■ Required work
The lines to find are those in the entries that hold the word "computer"; copy every one of them.

■ Given data

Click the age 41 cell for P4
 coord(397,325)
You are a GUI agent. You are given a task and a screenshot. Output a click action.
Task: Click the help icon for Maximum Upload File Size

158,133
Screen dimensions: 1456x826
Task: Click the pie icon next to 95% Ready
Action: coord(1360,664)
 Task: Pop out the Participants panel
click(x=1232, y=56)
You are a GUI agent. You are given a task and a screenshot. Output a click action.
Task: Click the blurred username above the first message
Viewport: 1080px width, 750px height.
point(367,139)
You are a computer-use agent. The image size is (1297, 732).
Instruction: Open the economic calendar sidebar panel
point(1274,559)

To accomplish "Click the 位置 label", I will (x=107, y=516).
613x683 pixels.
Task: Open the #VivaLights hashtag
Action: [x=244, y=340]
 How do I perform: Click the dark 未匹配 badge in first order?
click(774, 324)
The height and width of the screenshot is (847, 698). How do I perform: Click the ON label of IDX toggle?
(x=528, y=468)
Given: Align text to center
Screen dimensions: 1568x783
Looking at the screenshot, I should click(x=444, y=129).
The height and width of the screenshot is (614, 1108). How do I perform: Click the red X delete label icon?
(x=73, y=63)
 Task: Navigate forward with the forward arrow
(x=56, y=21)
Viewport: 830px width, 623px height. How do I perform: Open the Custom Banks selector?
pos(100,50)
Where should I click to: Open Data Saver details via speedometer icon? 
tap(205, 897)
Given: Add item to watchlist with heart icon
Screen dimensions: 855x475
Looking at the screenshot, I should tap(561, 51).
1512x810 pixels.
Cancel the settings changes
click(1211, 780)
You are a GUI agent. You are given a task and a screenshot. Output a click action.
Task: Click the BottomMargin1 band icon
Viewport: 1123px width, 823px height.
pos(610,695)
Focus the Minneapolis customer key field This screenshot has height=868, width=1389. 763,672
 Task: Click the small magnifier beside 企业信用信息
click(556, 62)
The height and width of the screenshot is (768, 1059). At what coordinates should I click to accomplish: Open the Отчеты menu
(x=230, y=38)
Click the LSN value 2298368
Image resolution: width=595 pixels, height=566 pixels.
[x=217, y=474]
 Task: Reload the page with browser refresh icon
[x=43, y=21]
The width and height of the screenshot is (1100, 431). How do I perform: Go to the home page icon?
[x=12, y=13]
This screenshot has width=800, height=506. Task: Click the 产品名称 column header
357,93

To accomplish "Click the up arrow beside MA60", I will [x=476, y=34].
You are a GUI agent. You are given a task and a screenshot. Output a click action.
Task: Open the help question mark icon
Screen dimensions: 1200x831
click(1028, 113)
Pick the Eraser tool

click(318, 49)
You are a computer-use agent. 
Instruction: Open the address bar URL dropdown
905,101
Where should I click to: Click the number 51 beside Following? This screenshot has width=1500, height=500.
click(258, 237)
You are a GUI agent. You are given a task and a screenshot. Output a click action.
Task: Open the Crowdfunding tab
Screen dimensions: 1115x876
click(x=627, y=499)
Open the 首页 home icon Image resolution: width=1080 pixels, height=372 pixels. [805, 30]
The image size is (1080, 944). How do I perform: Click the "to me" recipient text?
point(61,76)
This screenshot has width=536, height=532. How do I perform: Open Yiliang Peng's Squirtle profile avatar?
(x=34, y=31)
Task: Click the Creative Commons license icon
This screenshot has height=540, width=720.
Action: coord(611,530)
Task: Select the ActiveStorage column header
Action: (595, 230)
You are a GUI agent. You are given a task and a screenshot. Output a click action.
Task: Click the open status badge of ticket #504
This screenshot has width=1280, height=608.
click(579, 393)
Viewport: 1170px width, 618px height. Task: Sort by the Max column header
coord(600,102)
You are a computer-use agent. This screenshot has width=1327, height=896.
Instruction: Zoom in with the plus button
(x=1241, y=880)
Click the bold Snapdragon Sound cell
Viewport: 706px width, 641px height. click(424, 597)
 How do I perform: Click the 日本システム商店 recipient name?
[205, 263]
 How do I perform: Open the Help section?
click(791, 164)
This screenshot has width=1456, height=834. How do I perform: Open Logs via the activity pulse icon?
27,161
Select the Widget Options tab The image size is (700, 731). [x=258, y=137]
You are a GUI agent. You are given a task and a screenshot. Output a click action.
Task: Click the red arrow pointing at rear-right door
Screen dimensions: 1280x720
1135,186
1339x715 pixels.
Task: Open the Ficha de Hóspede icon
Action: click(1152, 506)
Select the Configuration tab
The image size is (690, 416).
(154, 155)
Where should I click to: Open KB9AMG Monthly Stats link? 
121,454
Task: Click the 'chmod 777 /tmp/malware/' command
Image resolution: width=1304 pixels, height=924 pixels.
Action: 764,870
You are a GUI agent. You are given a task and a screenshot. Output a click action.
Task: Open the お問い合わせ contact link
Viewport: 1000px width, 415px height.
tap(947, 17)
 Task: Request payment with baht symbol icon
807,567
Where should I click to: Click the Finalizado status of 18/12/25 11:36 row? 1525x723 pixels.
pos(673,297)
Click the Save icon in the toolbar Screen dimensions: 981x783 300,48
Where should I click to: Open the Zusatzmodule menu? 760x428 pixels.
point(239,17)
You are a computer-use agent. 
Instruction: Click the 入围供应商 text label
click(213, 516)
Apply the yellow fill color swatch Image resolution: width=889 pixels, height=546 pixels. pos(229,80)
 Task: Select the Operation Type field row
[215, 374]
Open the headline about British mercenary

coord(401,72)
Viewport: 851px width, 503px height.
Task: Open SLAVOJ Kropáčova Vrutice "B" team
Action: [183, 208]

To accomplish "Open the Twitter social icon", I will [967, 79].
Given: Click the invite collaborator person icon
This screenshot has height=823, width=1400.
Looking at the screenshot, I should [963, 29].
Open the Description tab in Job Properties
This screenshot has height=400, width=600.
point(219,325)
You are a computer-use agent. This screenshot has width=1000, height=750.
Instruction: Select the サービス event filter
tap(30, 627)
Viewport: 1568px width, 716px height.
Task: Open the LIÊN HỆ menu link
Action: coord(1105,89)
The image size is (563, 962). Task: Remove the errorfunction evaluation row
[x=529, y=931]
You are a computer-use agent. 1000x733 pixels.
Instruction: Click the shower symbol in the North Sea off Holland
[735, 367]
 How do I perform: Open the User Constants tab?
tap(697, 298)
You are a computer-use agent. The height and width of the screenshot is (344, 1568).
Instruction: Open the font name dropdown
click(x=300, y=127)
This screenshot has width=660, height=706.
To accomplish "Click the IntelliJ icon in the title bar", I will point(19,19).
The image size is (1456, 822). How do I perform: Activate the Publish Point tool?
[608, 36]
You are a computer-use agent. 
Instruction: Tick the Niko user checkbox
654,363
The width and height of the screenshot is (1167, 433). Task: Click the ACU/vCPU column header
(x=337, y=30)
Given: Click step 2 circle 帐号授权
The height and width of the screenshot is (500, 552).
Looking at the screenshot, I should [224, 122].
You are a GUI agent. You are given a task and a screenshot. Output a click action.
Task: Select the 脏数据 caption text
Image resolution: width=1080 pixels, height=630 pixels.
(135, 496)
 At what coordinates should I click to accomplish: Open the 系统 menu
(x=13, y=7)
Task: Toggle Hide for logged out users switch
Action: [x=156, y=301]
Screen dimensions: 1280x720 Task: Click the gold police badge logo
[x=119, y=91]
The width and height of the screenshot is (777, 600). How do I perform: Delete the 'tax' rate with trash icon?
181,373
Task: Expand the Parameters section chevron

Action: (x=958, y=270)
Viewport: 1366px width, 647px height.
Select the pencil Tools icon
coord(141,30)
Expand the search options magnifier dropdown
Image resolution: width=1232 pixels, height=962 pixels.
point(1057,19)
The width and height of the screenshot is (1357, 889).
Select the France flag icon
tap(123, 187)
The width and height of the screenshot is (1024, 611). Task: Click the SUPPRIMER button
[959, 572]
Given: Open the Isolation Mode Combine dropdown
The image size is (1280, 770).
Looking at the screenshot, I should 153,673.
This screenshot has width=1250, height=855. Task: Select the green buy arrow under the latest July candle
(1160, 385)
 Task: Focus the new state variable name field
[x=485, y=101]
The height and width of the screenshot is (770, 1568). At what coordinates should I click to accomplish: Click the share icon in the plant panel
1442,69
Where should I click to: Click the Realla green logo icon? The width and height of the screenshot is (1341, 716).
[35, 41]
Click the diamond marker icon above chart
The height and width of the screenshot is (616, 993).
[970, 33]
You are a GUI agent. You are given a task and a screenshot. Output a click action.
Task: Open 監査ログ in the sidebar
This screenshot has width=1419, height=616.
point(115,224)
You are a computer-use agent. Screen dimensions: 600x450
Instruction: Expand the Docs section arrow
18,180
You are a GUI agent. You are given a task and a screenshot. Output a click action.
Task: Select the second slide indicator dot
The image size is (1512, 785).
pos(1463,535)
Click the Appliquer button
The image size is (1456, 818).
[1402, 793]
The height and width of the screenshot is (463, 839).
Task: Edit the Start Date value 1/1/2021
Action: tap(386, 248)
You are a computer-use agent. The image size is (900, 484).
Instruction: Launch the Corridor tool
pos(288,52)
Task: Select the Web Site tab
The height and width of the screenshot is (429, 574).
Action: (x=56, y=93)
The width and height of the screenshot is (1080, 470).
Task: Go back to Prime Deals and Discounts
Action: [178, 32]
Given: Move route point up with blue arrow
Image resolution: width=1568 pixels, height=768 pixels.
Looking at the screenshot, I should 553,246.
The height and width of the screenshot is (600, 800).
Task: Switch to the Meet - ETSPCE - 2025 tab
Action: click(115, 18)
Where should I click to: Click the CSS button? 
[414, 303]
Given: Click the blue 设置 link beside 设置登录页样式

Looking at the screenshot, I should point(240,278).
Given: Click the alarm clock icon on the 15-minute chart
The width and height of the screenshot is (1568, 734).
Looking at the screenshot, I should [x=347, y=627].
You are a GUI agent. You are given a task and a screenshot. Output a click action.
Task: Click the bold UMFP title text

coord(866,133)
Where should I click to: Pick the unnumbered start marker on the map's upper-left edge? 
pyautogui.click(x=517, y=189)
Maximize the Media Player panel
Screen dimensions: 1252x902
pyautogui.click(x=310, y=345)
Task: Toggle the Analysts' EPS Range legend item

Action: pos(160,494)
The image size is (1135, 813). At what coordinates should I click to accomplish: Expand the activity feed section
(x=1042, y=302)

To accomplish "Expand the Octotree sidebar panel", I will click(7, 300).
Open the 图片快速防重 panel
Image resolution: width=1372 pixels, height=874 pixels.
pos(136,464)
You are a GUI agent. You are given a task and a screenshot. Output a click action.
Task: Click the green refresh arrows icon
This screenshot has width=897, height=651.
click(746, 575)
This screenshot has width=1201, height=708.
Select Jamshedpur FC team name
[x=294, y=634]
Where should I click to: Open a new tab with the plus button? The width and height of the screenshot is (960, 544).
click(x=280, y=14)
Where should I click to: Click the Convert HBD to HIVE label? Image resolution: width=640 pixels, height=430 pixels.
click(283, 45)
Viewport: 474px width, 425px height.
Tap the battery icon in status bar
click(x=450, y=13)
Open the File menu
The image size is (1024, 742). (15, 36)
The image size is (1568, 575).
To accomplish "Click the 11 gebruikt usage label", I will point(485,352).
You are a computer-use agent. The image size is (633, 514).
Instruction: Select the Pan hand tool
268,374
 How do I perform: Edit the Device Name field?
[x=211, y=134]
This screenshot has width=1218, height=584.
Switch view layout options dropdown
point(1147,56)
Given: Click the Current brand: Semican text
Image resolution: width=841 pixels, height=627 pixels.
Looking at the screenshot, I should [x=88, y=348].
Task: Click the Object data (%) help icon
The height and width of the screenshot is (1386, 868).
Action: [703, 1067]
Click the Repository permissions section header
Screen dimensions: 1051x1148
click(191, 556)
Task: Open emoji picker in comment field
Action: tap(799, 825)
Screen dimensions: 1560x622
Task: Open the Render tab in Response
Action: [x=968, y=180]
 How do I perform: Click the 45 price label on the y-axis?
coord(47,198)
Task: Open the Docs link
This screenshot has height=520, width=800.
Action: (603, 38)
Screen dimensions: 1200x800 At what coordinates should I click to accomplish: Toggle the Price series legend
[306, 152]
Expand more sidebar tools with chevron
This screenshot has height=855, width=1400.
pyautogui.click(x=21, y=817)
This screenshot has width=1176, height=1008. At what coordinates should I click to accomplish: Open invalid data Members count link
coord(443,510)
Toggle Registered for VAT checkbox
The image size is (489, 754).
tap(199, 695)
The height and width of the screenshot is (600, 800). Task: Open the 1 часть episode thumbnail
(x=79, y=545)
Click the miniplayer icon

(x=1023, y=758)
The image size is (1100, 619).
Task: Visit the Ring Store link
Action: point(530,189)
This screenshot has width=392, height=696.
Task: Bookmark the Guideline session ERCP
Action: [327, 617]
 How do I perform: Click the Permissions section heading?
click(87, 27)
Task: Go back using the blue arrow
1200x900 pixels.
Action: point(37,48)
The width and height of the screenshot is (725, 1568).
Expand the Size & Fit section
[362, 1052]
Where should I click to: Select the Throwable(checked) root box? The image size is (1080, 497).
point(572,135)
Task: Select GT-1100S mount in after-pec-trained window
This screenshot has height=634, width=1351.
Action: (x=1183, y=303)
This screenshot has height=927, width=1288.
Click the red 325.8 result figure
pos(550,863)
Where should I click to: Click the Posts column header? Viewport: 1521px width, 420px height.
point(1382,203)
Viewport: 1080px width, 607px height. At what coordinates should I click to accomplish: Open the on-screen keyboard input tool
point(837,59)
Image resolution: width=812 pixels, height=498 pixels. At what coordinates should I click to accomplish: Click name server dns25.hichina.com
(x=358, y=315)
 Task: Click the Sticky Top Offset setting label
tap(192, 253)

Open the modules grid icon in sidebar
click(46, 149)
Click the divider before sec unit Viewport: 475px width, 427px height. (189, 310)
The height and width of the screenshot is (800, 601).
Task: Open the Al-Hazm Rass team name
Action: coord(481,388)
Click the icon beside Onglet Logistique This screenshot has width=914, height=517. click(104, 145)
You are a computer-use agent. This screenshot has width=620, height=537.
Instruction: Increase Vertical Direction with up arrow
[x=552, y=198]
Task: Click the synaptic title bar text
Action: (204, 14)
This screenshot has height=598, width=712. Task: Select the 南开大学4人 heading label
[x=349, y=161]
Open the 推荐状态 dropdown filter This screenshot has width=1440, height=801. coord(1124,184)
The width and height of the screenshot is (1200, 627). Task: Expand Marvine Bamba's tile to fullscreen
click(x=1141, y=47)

■ Your response
You are a computer-use agent. The image size is (1297, 732).
You are a computer-use agent. 
You are a computer-use agent. This screenshot has width=1327, height=896.
You are a computer-use agent. 
You are a computer-use agent. This screenshot has width=1000, height=750.
You are a computer-use agent. 1000x733 pixels.
You are a computer-use agent. The height and width of the screenshot is (344, 1568).
You are a computer-use agent. 
You are a computer-use agent. Screen dimensions: 600x450
You are a computer-use agent. The image size is (900, 484).
You are a computer-use agent. The image size is (633, 514).
You are a computer-use agent. This screenshot has width=620, height=537.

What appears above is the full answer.